There were conflicting reports tonight about whether a body was located inside the burned-out cabin Tuesday night where Christopher Jordan Dorner was believed to have kept law enforcement authorities at bay.


Several sources told The Times and many other news organizations that a body was located in the rubble. But LAPD officials just said that the cabin is still too hot to search and no body has been found.


Another update is expected within the next hour from law enforcement officers near the scene, and officials said they might have an update clarifying the confusion.








PHOTOS: Manhunt for ex-LAPD officer


As authorities moved into the cabin earlier Tuesday, they heard a single gunshot.

According to a law enforcement source, police had broken down windows, fired tear gas into the cabin and blasted over a loud speaker, urging Dorner to surrender. When they got no response, police deployed a vehicle to rip down the walls of the cabin "one by one, like peeling an onion," a law enforcement official said.

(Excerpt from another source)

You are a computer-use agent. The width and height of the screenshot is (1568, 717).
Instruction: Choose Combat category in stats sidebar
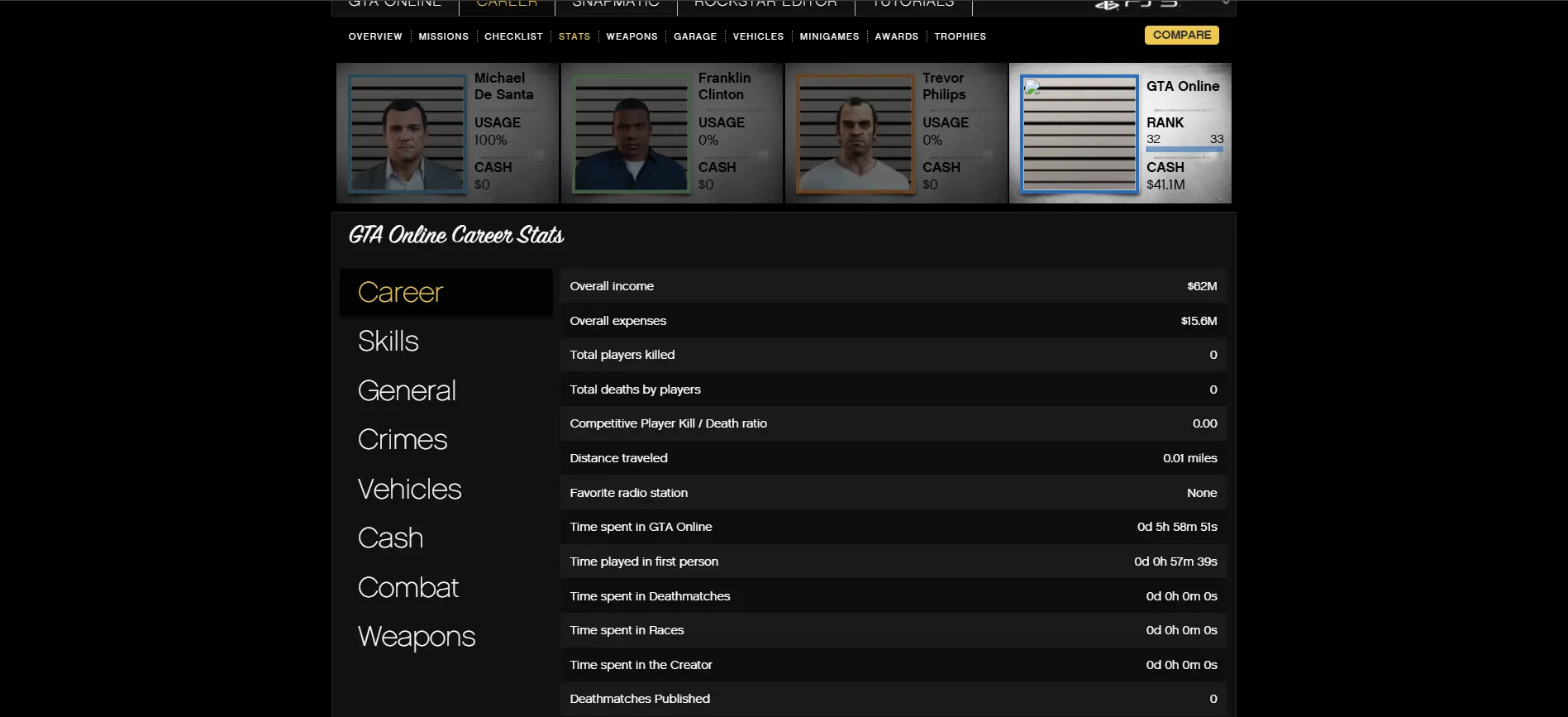pyautogui.click(x=408, y=588)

By the time they got to the last wall, authorities heard a single gunshot, the source said. Then flames began to spread through the structure, and gunshots, probably set off by the fire, were heard. 


PHOTOS: Manhunt for ex-LAPD officer


As darkness descended on the mountainside, Dorner's body had not been found, authorities said. Police were planning to focus their search in the basement area, the source said.

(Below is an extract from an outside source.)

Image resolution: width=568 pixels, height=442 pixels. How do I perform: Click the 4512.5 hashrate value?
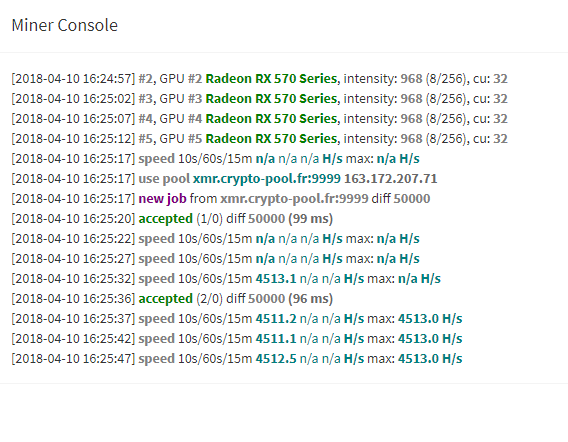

Earlier Tuesday, a tall plume of smoke was rising as flames consumed the wood-paneled cabin. Hundreds of law enforcement personnel had swooped down on the site near Big Bear after the gun battles between Dorner and officers that broke out in the snow-covered mountains where the fugitive had been eluding a massive manhunt since his truck was found burning in the area late last week.


Law enforcement personnel in military-style gear and armed with high-powered weapons took up positions in the heavily forested area as the tense standoff progressed. 

One San Bernardino County sheriff's deputy died after he and another deputy were wounded in an exchange of gunfire outside the cabin in which hundreds of rounds were fired, sources told The Times. The deputy was airlifted to Loma Linda University Medical Center, where he died of his wounds.


The afternoon gun battle was part of a quickly changing situation that began after Dorner allegedly broke into a home, tied up a couple and held them hostage. He then stole a silver pickup truck, sources said.


Then Dorner was allegedly spotted by a state Fish and Wildlife officer in the pickup truck, sources said. A vehicle-to-vehicle shootout ensued. The officer's vehicle was peppered with multiple rounds, according to authorities.